Author：Eve Cole Update Time：2024-12-05 20:00:02

Meta Company’s big release! Open source its latest large language model Llama 3.1 405B, with a parameter volume of up to 128 billion, and its performance is comparable to GPT-4 in multiple tasks. After a year of careful preparation, from project planning to final review, the Llama 3 series models finally meet the public. This open source not only includes the model itself, but also its optimized pre-training data processing, post-training data quality assurance, and efficient quantification technology to reduce computing requirements and make it easier for developers to use. The editor of Downcodes will explain in detail the improvements and highlights of Llama 3.1 405B.

Last night, Meta announced the open source of its latest large language model Llama3.1 405B. This big news marks that after a year of careful preparation, from project planning to final review, the Llama3 series models have finally met the public.

Llama3.1405B is a multilingual tool usage model with 128 billion parameters. After pre-training with a context length of 8K, the model is further trained with a context length of 128K. According to Meta, this model’s performance on multiple tasks is comparable to the industry-leading GPT-4.

Compared with the previous Llama model, Meta has been optimized in many aspects:

Improved pre-processing and curation process of pre-training data
Improved quality assurance and screening methods for post-training data

Pre-training of the 405B model is a huge challenge, involving 15.6 trillion tokens and 3.8x10^25 floating point operations. To this end, Meta optimized the entire training architecture and used more than 16,000 H100 GPUs.

To support mass production inference of the 405B model, Meta quantized it from 16-bit (BF16) to 8-bit (FP8), significantly reducing computing requirements and enabling a single server node to run the model.

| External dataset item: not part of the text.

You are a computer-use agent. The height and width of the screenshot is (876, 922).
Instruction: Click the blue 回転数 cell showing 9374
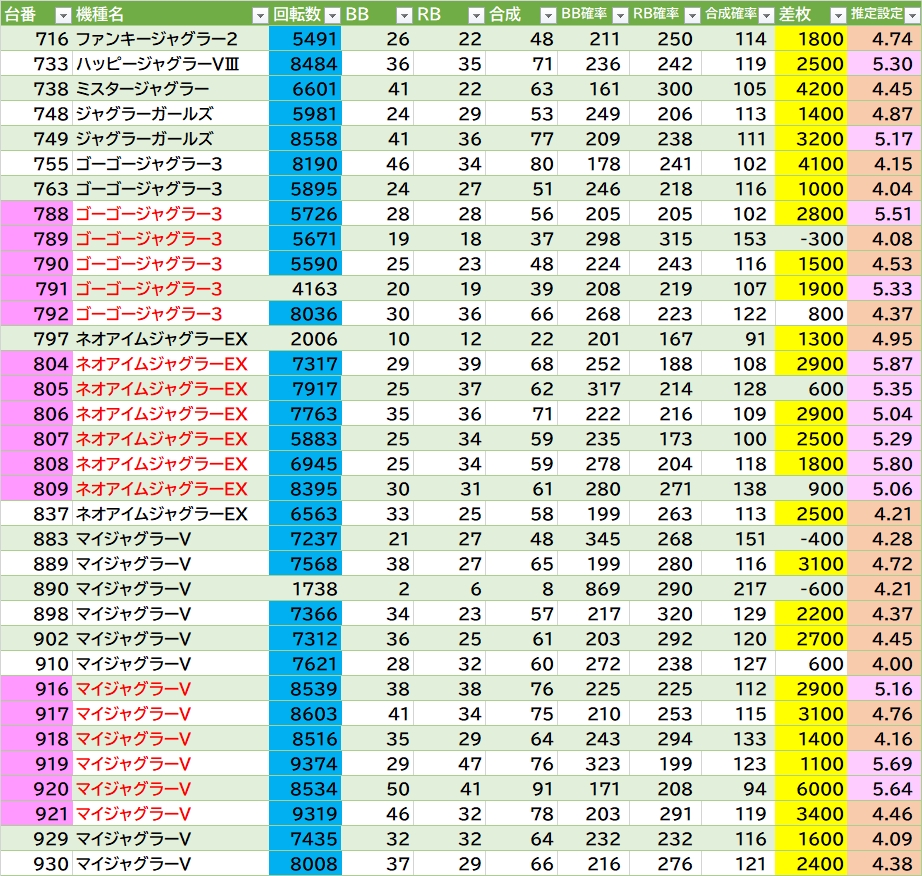pos(305,764)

In addition, Meta uses the 405B model to improve the post-training quality of the 70B and 8B models. In the post-training phase, the team refined the chat model through multiple rounds of alignment processes, including supervised fine-tuning (SFT), rejection sampling, and direct preference optimization. It is worth noting that most SFT samples are generated using synthetic data.

Llama3 also integrates image, video and voice functions, using a combined approach to enable the model to recognize images and videos, and support voice interaction. However, these features are still under development and have not yet been officially released.

Meta has also updated its license agreement to allow developers to use the output of the Llama model to improve other models.

Researchers at Meta said: It is extremely exciting to work at the forefront of AI with top talents in the industry and publish research results openly and transparently. We look forward to seeing the innovation that open source models bring, and the potential for future Llama series models!

This open source initiative will undoubtedly bring new opportunities and challenges to the AI field and promote the further development of large language model technology.

The open source of Llama 3.1 405B will greatly promote the advancement of large language model technology and bring more possibilities to the AI field. We look forward to developers creating more amazing applications based on this model!